*Qué se pide:*
**1.** Según el texto sobre Heridas abiertas, ¿qué personaje de la serie representa la sexualización salvaje y latente de lo aparentemente virginal?
**2.** Copia del texto sobre Heridas abiertas el tramo que va desde "En un pueblo" hasta "investigan su muerte.".

La crítica, que todavía no tiene muy claro si amarla u odiarla, vende al gran público esta miniserie recurriendo al efectivo arte del símil y la define como un «retorcido cuelgue infantil entre True Detective y Twin Peaks«. Nada más lejos de la realidad. Si algo comparte Heridas abiertas con esos dos pilares del (sobreexplotado) lado oscuro de la televisión es orbitar en torno al misterioso asesinato/desaparición de una joven de un pueblo aislado y enigmático. Un género sobre el que profundiza y reflexiona Alice Bolin en su reciente libro de ensayos Dead Girls: essays on surviving an american obsession (HaperCollins, 2018).
En un pueblo olvidado que nadie vigila, la chica muerta como crisol de la maldad
Desde el ‘¿Quién mató a Laura Palmer’?’, la ficción televisiva anda fascinada con desentrañar el rompecabezas de la inocencia femenina interrumpida por la violencia masculina. Series como The Killing, Top of the lake, Pequeñas mentirosas, Veronica Mars, True Detective o The Night of han explorado, desde distintos prismas, este escenario. Jóvenes torturadas y asesinadas de formas horripilantes para las que no hay redención posible porque solo podrán encontrarla aquellos que investigan su muerte.
La autora asegura que en este género –al que bautiza como ‘The Dead girl show‘– existen dos premisas que siempre suelen cumplirse. Por un lado, las chicas son retratadas como «seres salvajes», criaturas vulnerables en un patriarcado en el que «necesitan ser protegidas del poder de su sexualidad». El cuerpo femenino es, de forma complementaria, fuente y objetivo de la malicia sexual. En la primera temporada de True Detective, la trama tenía especial fijación por las strippers y trabajadoras sexuales –el personaje de Woody Harrelson engaña a su mujer acostándose con una prostituta a la que supuestamente ‘salvó’ siete años antes–. Twin Peaks fantaseaba con un submundo de adolescentes involucradas en orgías depravadas –Neil Marcus llegó a comparar a Laura Palmer con las ‘brujas’ de la puritana Nueva Inglaterra–. En Heridas Abiertas, el personaje de Amma, la hermanastra de Camille, representa esa sexualización salvaje y latente de lo aparentemente virginal.

*Listado:*
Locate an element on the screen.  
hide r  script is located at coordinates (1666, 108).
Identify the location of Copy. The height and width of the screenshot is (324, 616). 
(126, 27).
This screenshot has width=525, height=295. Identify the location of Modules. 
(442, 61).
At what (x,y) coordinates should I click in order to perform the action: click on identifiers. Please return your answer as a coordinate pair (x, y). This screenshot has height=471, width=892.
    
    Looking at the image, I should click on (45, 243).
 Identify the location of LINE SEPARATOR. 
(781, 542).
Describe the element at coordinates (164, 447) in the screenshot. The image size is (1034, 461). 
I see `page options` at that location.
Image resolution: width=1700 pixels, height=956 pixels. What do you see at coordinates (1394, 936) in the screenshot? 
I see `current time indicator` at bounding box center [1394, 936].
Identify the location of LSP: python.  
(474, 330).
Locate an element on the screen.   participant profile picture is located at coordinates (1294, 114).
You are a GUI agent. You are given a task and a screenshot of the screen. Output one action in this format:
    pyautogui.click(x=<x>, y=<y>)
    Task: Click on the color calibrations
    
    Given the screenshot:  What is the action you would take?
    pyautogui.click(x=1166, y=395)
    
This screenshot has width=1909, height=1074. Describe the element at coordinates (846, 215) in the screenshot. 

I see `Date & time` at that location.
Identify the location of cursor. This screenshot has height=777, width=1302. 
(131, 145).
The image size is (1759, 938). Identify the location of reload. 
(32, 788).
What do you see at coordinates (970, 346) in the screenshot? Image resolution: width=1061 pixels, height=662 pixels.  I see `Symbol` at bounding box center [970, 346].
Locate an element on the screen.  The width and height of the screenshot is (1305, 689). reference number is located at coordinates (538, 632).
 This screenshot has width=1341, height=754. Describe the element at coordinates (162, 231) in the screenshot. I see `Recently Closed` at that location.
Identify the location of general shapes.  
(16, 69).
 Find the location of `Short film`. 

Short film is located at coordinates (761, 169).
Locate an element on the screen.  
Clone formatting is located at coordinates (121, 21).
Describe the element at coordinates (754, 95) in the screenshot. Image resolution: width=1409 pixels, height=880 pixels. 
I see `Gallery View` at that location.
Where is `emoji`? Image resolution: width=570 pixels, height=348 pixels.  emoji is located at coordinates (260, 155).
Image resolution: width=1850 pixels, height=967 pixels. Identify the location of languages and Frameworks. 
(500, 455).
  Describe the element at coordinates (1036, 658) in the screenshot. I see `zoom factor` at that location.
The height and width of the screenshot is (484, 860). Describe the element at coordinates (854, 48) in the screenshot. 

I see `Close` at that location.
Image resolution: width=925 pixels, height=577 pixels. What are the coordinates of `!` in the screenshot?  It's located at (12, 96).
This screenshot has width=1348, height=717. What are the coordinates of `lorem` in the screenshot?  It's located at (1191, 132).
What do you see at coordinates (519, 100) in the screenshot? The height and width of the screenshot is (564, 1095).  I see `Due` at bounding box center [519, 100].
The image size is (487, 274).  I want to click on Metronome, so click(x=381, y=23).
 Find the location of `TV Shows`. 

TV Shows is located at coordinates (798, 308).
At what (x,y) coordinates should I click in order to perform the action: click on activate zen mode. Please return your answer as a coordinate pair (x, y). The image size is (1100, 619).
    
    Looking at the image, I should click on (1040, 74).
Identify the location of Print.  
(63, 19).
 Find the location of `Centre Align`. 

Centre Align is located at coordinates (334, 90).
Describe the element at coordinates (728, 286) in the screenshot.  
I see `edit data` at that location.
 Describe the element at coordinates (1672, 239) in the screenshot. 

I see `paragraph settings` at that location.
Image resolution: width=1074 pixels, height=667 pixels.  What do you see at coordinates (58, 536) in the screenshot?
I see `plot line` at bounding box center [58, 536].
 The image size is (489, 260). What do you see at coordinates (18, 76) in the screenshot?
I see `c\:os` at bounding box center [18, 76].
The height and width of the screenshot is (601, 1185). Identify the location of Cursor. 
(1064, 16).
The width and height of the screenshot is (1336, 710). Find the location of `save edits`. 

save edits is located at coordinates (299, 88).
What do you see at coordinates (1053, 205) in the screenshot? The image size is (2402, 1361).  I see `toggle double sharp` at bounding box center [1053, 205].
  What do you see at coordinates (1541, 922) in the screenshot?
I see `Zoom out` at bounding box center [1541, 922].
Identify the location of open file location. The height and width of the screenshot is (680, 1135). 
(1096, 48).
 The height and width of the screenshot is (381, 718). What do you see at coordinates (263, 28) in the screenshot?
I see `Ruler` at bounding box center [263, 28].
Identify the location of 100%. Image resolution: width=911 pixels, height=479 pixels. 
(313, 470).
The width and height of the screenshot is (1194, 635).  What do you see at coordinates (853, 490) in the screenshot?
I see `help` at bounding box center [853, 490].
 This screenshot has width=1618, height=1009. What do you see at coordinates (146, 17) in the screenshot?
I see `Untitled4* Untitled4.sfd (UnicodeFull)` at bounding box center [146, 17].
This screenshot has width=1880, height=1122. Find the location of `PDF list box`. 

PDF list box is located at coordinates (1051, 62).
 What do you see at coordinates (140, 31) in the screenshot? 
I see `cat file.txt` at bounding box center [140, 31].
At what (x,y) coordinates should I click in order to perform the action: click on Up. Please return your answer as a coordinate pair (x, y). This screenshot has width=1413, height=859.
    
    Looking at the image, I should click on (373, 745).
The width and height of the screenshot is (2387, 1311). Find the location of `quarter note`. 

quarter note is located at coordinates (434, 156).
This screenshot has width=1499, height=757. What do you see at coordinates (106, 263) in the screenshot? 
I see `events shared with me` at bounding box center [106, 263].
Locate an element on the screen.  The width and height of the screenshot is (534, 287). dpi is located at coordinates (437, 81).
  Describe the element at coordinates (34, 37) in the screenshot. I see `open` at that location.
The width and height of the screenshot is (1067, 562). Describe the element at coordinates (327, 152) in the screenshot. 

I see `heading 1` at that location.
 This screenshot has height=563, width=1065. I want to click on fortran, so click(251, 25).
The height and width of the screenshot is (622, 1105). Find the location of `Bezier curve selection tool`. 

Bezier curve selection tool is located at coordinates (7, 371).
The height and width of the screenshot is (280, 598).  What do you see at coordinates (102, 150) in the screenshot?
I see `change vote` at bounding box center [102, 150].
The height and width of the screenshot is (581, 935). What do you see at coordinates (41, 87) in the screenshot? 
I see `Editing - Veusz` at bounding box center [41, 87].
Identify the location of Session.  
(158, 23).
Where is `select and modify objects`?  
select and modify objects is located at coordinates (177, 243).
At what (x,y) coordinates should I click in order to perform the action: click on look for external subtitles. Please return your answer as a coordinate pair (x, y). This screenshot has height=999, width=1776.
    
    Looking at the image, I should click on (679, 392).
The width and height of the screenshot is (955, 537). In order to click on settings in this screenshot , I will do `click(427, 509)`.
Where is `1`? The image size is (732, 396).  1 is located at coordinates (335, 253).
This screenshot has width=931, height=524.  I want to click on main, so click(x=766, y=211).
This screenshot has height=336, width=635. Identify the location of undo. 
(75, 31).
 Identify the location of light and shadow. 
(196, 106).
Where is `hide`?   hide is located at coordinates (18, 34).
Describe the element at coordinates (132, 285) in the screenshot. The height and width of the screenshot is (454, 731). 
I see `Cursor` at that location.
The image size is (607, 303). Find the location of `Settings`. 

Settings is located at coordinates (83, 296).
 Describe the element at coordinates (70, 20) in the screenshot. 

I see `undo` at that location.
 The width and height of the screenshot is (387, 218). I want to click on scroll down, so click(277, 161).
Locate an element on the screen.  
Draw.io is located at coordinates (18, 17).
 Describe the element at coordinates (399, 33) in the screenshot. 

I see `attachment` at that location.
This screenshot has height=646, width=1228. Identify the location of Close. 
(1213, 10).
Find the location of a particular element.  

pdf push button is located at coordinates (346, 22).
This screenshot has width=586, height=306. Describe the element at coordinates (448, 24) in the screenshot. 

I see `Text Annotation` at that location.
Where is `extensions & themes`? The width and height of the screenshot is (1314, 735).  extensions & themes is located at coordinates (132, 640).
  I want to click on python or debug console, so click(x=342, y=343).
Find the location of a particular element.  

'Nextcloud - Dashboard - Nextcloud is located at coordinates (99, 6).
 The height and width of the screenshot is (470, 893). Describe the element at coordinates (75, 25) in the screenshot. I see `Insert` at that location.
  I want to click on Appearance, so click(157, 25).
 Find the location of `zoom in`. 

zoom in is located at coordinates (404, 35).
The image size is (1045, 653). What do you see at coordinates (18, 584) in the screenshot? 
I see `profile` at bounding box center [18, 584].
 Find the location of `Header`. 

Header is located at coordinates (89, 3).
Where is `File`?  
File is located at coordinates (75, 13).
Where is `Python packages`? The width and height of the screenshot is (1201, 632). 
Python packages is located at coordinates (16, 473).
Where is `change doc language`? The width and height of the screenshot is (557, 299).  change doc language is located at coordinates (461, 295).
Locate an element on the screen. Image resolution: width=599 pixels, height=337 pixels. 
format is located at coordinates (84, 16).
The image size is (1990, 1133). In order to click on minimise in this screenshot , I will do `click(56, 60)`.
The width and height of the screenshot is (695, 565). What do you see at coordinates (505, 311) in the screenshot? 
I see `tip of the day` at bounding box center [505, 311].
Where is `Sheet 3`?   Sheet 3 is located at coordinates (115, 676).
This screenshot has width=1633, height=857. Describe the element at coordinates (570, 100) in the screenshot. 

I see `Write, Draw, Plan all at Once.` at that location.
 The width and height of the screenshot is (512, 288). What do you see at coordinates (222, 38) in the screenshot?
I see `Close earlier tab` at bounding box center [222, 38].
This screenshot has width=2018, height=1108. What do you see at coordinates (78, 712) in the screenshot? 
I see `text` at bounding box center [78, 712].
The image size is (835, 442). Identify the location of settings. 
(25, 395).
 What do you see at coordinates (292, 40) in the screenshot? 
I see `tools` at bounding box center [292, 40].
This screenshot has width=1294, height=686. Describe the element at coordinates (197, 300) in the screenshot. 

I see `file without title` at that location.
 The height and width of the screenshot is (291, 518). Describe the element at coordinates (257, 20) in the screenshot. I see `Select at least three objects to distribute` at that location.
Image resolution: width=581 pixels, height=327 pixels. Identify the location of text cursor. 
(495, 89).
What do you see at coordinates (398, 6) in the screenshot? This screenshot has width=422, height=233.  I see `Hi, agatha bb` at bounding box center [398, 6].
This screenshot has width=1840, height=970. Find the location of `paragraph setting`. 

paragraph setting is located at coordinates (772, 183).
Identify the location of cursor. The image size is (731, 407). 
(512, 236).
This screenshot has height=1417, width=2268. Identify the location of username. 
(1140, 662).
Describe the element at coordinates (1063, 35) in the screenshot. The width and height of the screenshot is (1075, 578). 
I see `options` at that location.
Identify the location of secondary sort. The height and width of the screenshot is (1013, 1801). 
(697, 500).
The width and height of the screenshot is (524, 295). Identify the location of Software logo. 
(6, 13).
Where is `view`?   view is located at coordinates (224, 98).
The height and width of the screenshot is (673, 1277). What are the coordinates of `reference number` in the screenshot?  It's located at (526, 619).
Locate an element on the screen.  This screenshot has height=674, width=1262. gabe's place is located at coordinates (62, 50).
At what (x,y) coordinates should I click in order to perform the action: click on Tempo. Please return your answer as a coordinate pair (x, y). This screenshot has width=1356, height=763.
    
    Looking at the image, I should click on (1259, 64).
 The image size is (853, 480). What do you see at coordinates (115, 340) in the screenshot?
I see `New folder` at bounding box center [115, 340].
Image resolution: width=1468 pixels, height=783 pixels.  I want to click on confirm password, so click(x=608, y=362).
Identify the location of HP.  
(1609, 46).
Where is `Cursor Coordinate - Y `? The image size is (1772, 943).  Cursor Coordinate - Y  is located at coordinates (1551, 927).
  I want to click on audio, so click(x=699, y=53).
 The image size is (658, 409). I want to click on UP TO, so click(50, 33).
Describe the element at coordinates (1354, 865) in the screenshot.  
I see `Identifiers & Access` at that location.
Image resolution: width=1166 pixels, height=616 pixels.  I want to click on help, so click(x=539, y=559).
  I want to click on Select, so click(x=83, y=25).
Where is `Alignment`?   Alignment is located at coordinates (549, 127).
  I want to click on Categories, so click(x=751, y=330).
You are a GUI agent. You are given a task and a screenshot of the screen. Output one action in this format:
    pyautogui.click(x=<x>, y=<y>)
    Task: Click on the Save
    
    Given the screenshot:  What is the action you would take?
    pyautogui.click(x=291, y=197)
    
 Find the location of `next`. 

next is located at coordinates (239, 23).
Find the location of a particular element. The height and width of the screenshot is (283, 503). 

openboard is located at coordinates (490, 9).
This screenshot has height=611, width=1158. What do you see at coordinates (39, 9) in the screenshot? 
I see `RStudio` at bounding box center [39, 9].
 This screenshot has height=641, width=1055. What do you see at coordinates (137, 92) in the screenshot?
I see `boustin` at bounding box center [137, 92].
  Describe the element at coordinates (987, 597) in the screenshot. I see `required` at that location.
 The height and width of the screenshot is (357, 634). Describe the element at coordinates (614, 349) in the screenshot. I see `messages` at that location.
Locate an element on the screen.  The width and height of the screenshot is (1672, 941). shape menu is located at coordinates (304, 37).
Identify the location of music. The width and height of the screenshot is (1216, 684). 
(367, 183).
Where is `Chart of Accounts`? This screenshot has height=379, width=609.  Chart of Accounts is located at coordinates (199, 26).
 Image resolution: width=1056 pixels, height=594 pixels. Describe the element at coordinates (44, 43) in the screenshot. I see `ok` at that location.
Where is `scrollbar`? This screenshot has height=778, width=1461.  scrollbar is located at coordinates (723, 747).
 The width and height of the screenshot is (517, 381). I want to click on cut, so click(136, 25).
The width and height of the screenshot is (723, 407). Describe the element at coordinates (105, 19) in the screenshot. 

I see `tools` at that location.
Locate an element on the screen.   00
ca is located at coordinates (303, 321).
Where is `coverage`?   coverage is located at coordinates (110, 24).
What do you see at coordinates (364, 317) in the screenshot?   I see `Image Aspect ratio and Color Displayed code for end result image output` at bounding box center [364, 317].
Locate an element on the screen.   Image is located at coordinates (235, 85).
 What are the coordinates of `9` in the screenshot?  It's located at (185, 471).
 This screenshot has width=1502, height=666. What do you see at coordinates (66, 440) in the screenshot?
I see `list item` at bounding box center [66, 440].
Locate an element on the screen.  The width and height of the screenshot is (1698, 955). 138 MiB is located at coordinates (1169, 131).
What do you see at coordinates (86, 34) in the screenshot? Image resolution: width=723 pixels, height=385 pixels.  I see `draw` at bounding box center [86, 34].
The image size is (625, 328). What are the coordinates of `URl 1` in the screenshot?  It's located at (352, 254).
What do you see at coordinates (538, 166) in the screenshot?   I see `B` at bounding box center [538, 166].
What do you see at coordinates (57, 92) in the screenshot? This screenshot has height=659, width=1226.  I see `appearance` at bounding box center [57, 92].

*Soluciones:*
**1.** Amma, la hermanastra de Camille.

**2.**
En un pueblo olvidado que nadie vigila, la chica muerta como crisol de la maldad
Desde el ‘¿Quién mató a Laura Palmer’?’, la ficción televisiva anda fascinada con desentrañar el rompecabezas de la inocencia femenina interrumpida por la violencia masculina. Series como The Killing, Top of the lake, Pequeñas mentirosas, Veronica Mars, True Detective o The Night of han explorado, desde distintos prismas, este escenario. Jóvenes torturadas y asesinadas de formas horripilantes para las que no hay redención posible porque solo podrán encontrarla aquellos que investigan su muerte.